===== MATERIAL FOR THE TASK =====
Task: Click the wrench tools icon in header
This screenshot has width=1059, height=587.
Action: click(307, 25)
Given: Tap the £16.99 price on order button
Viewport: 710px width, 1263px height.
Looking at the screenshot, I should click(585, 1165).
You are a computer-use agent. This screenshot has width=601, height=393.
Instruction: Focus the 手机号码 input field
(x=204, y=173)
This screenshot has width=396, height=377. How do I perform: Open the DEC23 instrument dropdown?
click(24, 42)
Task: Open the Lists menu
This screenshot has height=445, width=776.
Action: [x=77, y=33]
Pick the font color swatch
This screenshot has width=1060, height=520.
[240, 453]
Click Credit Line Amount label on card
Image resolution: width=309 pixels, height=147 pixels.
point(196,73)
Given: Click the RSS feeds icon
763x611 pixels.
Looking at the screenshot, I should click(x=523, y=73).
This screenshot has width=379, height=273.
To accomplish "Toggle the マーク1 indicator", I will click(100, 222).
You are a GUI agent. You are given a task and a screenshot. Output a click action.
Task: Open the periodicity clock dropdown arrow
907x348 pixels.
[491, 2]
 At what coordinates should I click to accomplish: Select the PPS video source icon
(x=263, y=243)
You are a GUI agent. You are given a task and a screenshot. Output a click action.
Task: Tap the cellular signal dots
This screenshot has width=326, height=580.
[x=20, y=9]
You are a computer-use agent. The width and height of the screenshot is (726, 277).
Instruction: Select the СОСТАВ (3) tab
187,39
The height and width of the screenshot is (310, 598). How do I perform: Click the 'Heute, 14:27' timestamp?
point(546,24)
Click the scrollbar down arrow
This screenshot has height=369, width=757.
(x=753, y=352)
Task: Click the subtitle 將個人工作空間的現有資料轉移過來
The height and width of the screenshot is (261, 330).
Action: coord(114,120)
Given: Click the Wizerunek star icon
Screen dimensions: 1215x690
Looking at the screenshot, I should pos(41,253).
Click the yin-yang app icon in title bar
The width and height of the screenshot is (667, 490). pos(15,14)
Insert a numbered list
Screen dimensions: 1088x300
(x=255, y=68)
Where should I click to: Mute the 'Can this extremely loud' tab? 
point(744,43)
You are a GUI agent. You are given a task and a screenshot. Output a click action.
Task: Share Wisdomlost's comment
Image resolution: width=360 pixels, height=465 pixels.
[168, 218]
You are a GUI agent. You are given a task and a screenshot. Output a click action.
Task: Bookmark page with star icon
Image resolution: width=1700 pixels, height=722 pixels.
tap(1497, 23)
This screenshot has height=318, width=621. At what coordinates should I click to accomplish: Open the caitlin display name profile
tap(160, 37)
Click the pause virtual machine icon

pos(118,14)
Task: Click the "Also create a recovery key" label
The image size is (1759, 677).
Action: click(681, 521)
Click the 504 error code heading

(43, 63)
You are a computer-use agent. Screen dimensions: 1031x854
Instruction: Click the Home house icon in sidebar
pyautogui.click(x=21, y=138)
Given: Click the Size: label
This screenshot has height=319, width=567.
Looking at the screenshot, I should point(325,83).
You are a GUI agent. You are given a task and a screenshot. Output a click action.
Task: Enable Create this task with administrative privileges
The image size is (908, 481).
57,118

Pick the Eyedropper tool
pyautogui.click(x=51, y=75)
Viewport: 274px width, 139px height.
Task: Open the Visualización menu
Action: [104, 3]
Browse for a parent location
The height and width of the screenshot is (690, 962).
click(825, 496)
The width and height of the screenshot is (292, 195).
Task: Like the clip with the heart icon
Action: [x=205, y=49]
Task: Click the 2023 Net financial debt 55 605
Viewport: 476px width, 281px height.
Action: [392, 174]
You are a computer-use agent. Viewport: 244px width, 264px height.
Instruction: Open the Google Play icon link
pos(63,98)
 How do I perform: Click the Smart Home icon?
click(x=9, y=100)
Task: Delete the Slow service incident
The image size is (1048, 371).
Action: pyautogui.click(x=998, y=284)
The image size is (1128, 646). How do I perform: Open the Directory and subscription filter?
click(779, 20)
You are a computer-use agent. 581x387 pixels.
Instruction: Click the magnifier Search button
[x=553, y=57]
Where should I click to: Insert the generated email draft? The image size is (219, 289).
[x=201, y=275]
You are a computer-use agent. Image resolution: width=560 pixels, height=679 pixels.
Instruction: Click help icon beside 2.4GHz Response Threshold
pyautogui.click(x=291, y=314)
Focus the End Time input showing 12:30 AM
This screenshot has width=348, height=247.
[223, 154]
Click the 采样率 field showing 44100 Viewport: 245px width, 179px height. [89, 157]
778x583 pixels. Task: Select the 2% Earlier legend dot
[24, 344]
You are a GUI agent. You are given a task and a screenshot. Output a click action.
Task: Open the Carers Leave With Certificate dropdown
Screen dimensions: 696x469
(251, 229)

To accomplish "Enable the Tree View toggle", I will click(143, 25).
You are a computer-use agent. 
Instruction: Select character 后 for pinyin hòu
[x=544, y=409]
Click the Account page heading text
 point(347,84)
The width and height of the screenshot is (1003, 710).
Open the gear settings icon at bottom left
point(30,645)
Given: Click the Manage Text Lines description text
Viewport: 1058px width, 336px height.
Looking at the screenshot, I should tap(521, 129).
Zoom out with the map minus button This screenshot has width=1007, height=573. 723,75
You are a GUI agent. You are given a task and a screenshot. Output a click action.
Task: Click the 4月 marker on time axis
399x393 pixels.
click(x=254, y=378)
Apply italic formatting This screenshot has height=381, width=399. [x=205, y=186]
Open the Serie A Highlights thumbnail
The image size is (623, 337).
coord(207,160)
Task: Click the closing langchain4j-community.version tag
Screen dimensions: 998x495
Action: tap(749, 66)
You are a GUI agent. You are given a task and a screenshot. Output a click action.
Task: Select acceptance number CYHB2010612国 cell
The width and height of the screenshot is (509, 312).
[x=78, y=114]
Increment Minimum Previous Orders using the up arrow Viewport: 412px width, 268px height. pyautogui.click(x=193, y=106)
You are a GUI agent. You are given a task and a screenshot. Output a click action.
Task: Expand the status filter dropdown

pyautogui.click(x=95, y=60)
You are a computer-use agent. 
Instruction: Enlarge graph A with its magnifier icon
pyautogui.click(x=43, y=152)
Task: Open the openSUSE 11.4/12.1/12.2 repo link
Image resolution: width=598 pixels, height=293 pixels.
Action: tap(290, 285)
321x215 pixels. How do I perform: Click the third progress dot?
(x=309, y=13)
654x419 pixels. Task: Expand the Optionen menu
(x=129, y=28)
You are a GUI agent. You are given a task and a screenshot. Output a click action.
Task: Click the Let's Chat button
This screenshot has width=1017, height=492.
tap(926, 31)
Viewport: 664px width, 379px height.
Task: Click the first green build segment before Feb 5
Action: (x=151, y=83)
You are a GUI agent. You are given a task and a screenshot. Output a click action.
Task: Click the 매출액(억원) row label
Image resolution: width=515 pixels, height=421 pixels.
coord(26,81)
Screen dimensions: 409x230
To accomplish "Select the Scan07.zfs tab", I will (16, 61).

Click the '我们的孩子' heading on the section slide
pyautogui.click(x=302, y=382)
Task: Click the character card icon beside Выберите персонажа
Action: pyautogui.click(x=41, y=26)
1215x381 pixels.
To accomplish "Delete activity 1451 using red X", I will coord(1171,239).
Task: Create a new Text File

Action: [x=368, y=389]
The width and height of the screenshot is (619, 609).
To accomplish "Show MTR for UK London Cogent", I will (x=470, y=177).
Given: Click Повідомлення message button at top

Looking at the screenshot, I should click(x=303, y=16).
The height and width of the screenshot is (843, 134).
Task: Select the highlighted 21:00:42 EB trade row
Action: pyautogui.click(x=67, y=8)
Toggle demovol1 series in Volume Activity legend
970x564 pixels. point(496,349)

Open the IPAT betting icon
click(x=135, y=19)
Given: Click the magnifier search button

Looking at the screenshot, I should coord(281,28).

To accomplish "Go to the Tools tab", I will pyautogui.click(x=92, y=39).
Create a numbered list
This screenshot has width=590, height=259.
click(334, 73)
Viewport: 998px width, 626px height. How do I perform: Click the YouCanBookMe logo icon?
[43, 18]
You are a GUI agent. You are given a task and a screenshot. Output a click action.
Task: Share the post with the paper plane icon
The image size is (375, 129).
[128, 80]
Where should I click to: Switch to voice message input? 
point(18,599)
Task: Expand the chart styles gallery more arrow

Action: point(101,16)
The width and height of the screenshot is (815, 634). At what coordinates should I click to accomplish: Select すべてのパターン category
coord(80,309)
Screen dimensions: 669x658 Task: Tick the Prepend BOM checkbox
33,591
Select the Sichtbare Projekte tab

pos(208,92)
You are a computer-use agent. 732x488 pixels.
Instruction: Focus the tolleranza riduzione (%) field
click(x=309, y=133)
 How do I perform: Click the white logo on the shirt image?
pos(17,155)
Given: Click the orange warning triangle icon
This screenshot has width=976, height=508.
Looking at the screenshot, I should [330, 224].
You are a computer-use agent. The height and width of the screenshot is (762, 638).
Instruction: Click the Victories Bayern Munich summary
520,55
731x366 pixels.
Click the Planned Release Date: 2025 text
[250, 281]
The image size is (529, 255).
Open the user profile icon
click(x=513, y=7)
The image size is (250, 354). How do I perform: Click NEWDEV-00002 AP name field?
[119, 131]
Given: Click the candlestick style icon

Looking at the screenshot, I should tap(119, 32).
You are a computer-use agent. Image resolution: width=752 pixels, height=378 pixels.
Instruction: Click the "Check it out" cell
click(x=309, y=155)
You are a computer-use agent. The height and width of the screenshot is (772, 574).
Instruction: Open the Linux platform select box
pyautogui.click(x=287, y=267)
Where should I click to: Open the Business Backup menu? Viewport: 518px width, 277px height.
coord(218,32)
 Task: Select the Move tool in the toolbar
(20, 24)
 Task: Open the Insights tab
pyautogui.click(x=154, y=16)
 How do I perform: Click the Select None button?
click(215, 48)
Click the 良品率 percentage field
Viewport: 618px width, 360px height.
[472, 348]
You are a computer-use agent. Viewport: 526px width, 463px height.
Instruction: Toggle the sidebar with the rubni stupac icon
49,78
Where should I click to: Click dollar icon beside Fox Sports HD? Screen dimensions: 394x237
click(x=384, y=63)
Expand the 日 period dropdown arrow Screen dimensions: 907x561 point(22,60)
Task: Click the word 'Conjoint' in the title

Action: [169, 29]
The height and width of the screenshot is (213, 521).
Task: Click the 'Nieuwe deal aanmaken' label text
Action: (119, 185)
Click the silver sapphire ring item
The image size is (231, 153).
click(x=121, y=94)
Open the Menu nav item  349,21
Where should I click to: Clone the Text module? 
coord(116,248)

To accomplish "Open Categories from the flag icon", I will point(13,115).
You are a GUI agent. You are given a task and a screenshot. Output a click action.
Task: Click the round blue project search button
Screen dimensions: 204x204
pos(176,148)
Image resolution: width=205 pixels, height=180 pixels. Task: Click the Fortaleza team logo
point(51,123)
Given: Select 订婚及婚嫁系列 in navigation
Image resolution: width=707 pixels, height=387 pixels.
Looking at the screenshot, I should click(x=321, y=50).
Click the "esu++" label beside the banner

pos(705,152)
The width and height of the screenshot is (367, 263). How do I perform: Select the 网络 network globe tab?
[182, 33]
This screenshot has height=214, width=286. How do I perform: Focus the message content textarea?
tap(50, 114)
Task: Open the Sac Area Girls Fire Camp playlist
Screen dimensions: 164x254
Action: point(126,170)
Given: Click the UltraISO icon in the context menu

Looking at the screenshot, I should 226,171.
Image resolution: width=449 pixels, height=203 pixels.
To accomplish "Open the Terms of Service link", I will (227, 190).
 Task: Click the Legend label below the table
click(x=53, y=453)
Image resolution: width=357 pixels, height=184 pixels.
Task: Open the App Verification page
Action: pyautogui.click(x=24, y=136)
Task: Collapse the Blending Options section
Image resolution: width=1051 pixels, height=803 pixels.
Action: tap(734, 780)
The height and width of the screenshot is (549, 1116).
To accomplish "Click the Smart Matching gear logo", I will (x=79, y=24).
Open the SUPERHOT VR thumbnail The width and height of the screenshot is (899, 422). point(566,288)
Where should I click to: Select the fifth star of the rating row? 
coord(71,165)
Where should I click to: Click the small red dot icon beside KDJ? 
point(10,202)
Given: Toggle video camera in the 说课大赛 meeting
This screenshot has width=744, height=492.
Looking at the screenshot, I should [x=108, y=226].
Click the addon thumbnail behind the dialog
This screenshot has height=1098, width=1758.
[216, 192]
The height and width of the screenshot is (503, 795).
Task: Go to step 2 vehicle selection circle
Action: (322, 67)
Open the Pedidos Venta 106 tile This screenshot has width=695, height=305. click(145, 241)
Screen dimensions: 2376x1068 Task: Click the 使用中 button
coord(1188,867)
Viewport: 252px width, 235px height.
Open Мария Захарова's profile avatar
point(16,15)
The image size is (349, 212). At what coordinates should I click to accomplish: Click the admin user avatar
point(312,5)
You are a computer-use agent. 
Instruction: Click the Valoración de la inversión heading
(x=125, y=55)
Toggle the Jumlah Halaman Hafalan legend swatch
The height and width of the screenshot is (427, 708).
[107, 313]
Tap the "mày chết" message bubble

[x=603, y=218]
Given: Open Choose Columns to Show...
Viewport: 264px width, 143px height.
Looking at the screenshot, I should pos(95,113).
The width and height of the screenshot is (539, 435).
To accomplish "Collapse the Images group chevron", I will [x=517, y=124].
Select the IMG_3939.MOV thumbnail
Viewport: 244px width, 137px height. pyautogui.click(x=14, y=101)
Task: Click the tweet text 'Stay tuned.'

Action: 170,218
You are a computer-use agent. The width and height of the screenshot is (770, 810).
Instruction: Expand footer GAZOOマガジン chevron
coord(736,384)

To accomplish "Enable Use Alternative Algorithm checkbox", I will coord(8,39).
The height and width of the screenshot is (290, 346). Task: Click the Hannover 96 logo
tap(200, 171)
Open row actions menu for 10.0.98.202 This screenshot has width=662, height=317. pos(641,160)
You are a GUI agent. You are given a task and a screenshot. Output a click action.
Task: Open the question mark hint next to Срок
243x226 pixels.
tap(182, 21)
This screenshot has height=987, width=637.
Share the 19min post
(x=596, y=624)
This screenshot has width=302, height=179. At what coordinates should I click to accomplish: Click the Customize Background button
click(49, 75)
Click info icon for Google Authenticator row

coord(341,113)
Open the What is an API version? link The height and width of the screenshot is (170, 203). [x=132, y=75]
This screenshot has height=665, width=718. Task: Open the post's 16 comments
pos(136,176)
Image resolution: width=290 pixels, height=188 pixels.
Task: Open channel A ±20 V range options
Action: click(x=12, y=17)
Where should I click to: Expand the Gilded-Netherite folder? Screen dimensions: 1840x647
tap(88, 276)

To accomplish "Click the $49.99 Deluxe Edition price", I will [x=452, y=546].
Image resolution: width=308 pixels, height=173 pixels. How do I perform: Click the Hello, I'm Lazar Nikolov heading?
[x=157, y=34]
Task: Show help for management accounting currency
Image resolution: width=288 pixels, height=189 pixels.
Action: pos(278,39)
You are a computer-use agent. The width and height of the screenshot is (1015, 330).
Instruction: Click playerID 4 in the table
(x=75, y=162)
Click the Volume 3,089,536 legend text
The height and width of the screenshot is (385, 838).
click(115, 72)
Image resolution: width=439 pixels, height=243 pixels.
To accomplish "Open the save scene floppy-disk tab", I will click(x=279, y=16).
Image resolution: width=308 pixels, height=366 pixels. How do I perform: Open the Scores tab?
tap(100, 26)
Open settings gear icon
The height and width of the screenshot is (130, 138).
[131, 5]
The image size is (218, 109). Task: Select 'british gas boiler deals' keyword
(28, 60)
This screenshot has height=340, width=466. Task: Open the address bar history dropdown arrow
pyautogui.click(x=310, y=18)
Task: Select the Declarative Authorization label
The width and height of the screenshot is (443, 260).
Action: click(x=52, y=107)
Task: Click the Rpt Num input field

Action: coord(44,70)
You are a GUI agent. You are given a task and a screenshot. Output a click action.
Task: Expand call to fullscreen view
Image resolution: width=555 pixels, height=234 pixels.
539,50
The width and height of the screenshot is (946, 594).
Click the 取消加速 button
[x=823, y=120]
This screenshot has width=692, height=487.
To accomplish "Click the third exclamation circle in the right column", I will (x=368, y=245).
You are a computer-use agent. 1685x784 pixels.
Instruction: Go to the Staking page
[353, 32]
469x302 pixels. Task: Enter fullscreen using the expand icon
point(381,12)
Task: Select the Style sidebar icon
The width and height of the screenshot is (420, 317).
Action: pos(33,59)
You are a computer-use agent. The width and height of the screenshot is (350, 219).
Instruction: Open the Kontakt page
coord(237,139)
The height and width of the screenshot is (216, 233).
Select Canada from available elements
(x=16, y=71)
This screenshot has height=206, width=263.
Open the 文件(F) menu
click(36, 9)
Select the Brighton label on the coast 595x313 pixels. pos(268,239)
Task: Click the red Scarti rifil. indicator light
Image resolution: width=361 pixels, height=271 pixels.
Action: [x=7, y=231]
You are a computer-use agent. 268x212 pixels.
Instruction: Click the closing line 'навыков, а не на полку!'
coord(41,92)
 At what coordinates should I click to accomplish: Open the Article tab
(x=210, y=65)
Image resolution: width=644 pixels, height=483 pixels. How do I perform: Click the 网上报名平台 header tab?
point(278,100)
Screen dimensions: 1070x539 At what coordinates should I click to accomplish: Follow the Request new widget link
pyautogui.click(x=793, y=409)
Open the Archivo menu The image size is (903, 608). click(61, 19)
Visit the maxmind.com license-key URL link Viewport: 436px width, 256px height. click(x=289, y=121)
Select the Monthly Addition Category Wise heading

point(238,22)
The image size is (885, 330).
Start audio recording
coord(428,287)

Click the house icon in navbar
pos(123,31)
=====
*AIM OF THE EXERCISE:*
Beginning at the line above with "The height and width of the screenshot is (290, 346)." and finishing at the line with "Image resolution: width=439", return each line exactly and return nothing else.

*TASK SOLUTION:*
The height and width of the screenshot is (290, 346). Task: Click the Hannover 96 logo
tap(200, 171)
Open row actions menu for 10.0.98.202 This screenshot has width=662, height=317. pos(641,160)
You are a GUI agent. You are given a task and a screenshot. Output a click action.
Task: Open the question mark hint next to Срок
243x226 pixels.
tap(182, 21)
This screenshot has height=987, width=637.
Share the 19min post
(x=596, y=624)
This screenshot has width=302, height=179. At what coordinates should I click to accomplish: Click the Customize Background button
click(49, 75)
Click info icon for Google Authenticator row

coord(341,113)
Open the What is an API version? link The height and width of the screenshot is (170, 203). [x=132, y=75]
This screenshot has height=665, width=718. Task: Open the post's 16 comments
pos(136,176)
Image resolution: width=290 pixels, height=188 pixels.
Task: Open channel A ±20 V range options
Action: click(x=12, y=17)
Where should I click to: Expand the Gilded-Netherite folder? Screen dimensions: 1840x647
tap(88, 276)

To accomplish "Click the $49.99 Deluxe Edition price", I will [x=452, y=546].
Image resolution: width=308 pixels, height=173 pixels. How do I perform: Click the Hello, I'm Lazar Nikolov heading?
[x=157, y=34]
Task: Show help for management accounting currency
Image resolution: width=288 pixels, height=189 pixels.
Action: pos(278,39)
You are a computer-use agent. The width and height of the screenshot is (1015, 330).
Instruction: Click playerID 4 in the table
(x=75, y=162)
Click the Volume 3,089,536 legend text
The height and width of the screenshot is (385, 838).
click(115, 72)
Image resolution: width=439 pixels, height=243 pixels.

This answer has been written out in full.